+++ TEXT BLOCK
For Joe Dante’s Gremlins, in particular, Goldsmith was in top form. His appropriately goofy, off-kilter score fits perfectly in the film. The world written by Chris Columbus’ of Christmastime and rampaging little monsters is a truly enjoyable watch—no matter what time of year.

Gremlins 2: The New Batch (1990)

With Gremlins 2: The New Batch, Joe Dante went all-out, doubling down on the zaniest parts of the first film, offering a series of connected vignettes and throwaway punchlines. It is as near a live-action cartoon as a film has ever gotten, and Goldsmith, for his part provides more silly toe-tapping compositions.

Planet of the Apes (1968)

Today it is often dwarfed by the science-fiction phenom that came out in the same year—Stanley Kubrick’s 2001: A Space Odyssey — but Planet of the Apes is an impressive film in its own right. Even though just about everyone knows the big twist ending today, it is still worth watching for a well-paced, well-written old science fiction film with some great earlier work by Goldsmith.

Chinatown (1974)

Jack Nicholson and Faye Dunaway really steal the show in director Roman Polanski’s neo-noir. Nicholson’s interwar era Detective Jake Gittes finds himself caught up in shady dealings when he agrees to investigate the cheating husband of Dunaway’s Evelyn Mulwray. It is far from a feel-good film, capturing powerfully the cynical mood of the culture at large in the mid-70s. Goldsmith’s score provides soulful jazz reminiscent of the film’s noir genre roots.

First Blood (1982)
++++++
#### [TASK LIST]
A – In the text on Goldsmith's film scores, which two actors steal the show in Chinatown?
B – Continue the text on Goldsmith's film scores from the point where it stops.
+++ SUPPLIED MATERIAL
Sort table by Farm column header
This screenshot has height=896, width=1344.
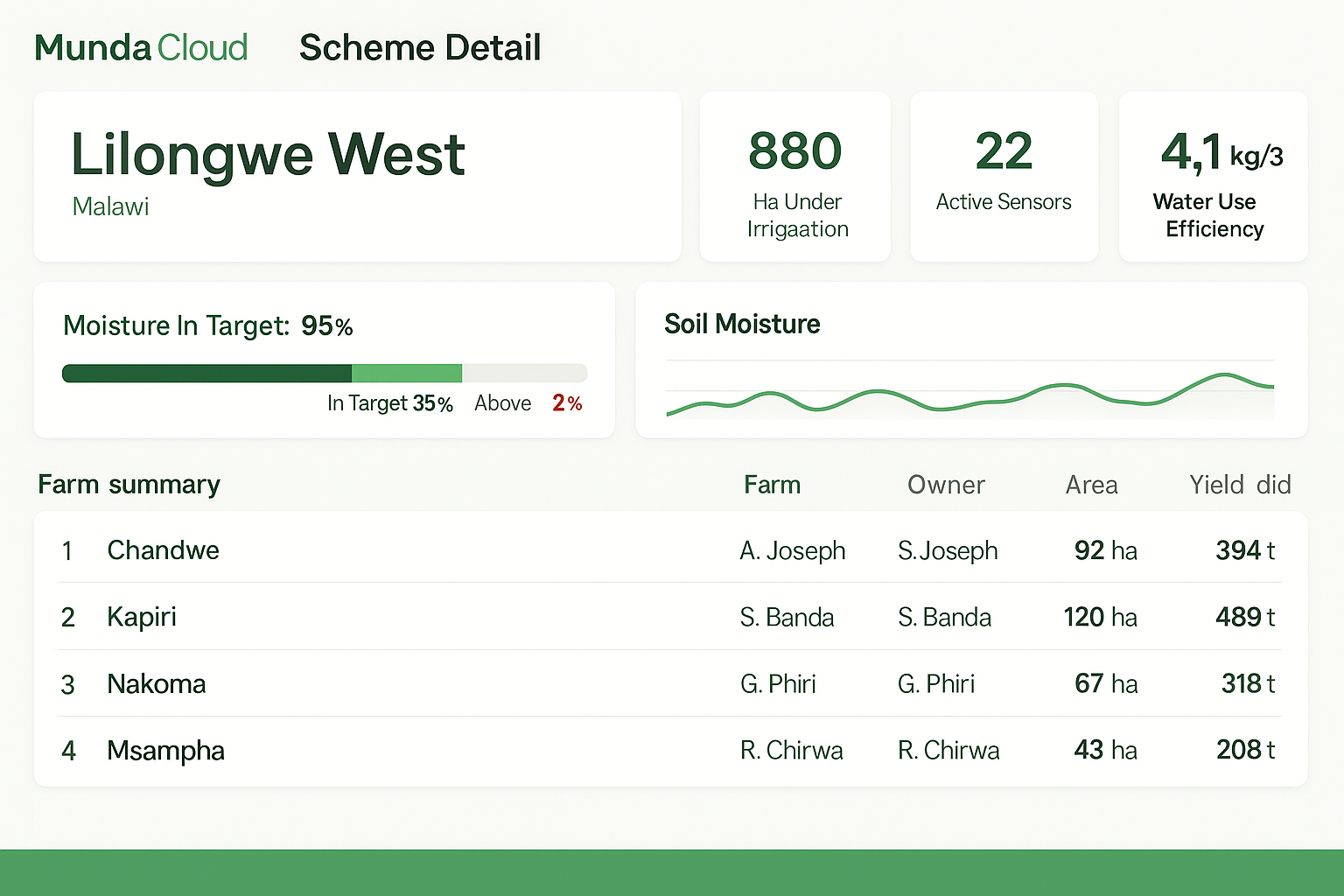point(772,485)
++++++
#### [THE RESPONSES]
A – Jack Nicholson and Faye Dunaway.

B –
First Blood is an engrossing film that characterizes the mental/emotional fallout of the Invasion of Vietnam. Sylvester Stallone’s John Rambo is a veteran of the aforementioned conflict, cast aside by the country which he served and actively antagonized by local law enforcement. The film is one of the most empathetic in Stallone’s oeuvre, made even more effective by Goldsmith’s score.

Poltergeist (1982)

Poltergeist stands alone in its genre as it blends the disparate styles of producer Steven Spielberg and director Tobe Hooper—who is best known for The Texas Chainsaw Massacre. It is a family-centered film but nonetheless has truly chilling, haunting moments. Goldsmith’s ambient and tense score is pitch-perfect, so to speak.

Innerspace (1987)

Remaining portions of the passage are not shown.